§ Task instructions:
1 - In the text on NEXTEC impairments, how large was the impairment caused by changes in US legislation on clinical trials?
2 - Write what comes next in the text on NEXTEC impairments, picking up after its last sentence.

§ Page text:
──────
The business process outsourcing division of NEXTEC sustained a number of impairments as detailed below:

  • A number of CGUs which provide employee services, were impacted by the 2018 High Court ruling related to temporary staffing. This resulted in decreased revenue and reduced margins, driving impairments of R117 million.
  • Changes in US legislation governing clinical trials resulted in a loss of customers in the outsourced clinical trials business. This has impacted the earnings forecast and profitability levels resulting in an impairment of R95 million.
  • Impairments of R67 million relate to certain non-core CGUs that are held for sale.
  • Inability to maintain and secure customer contracts contributed to R63 million of the impairment recognised.

The balance of the NEXTEC impairments relate to a number of CGUs impacted by the negative events and challenging South African market conditions, resulting in further impairments.

Impairment testing

For the purpose of impairment testing, goodwill is allocated to the Group’s cash-generating units. The recoverable amount of these cash-generating units was determined based on value-in-use calculations, discounting the future cash flows expected to be generated from the continuing operations of each cash-generating unit. Impairment tests on assets held for sale were based on fair value less costs of disposal. Cash-generating units have been identified to reflect the various solution clusters in EOH based on the strategic review of the Group. Comparatives have been aligned to this structure.

Key assumptions used in discounted cash flow projection calculations

The assumptions below have been applied to calculate the recoverable amount of cash-generating units based on a level 3 fair value less costs of disposal calculation. The discount rates used in the discounted cash flow models are calculated using the principles of the capital asset pricing Model, taking into account current market conditions.
──────
§ Provided records:
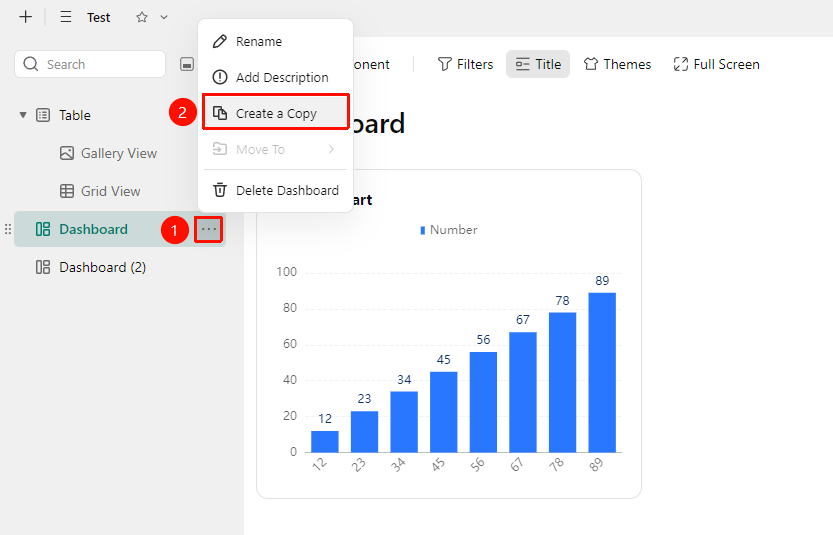Open the Themes button

click(x=617, y=64)
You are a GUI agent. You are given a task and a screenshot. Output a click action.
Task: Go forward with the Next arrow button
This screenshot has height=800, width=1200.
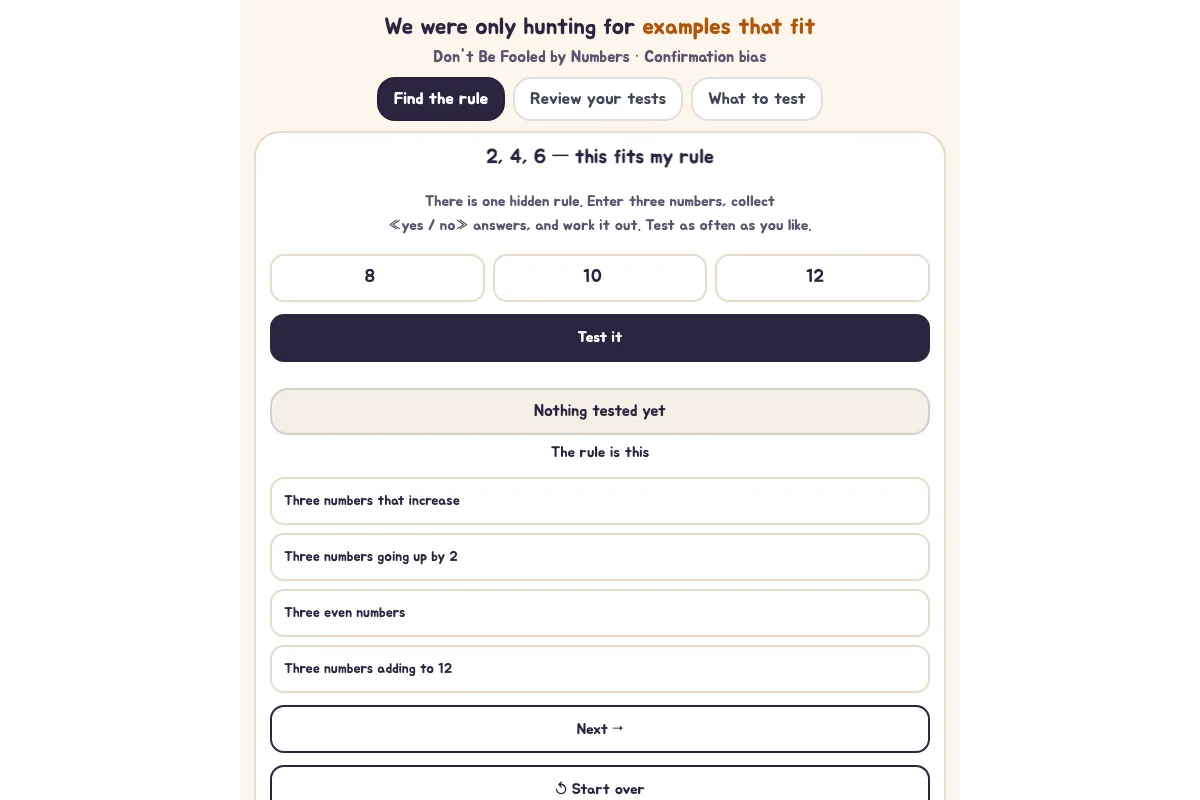point(600,729)
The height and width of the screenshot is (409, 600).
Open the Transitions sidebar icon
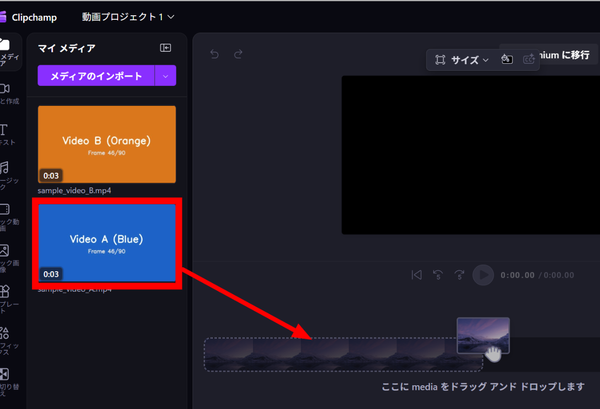click(x=9, y=382)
──────
§ Solved problems:
1 - R95 million.

2 -
A pre-tax weighted-average cost of capital rate was used in discounting the projected cash flows depending on the nature of business and operating markets (including country specific factors). The cash flow projections were based on 2020 budgeted results and a reasonable growth rate applied for a further four years based on market conditions and historic trends. A perpetuity growth rate was applied based on conservative historical market trends and operating markets (including country specific factors). The rates ranged between:

  2019   2018   2019   2018  
Pre-tax weighted average cost of capital rate* 19,5% – 24,1%   17,7% – 19,8%   19,0% – 23,7%   18,2% – 20,4%  
Perpetuity growth rate* 3,9%   4,5%   3,9%   4,5%  
* These ranges exclude international rates.

The values assigned to the key assumptions represent management’s assessment of future trends in the industry and are based on past experience and both external and internal data.

Changes in key assumptions, as well as the actual cash flows achieved against forecasts, may result in further impairments to the cash-generating units impaired during the year ended 31 July 2019. The forecast cash flows of these CGUs are reliant on a certain level of anticipated improvement within the forecast period.

Sensitivity analysis on fair value less costs of disposal

In performing the impairment test for goodwill, EOH considered the sensitivity of the EOH CGUs to changes in assumptions around key value drivers. The key value drivers for the EOH CGUs are EBIT margins, discount rates and revenue growth assumptions. A sensitivity analysis was performed by decreasing the key value drivers by one percentage point, resulting in the following CGUs no longer having adequate headroom:

  Absolute change to
discount rate %
  Absolute change
in EBIT margin %
Hospitality Professionals SA 6,6%   10,5%  
Impact Human Resources N/A   16,8%  
Energy management N/A   12,6%  

CGUs not disclosed in the table above have sufficient headroom to absorb the changes in assumptions made in our sensitivities.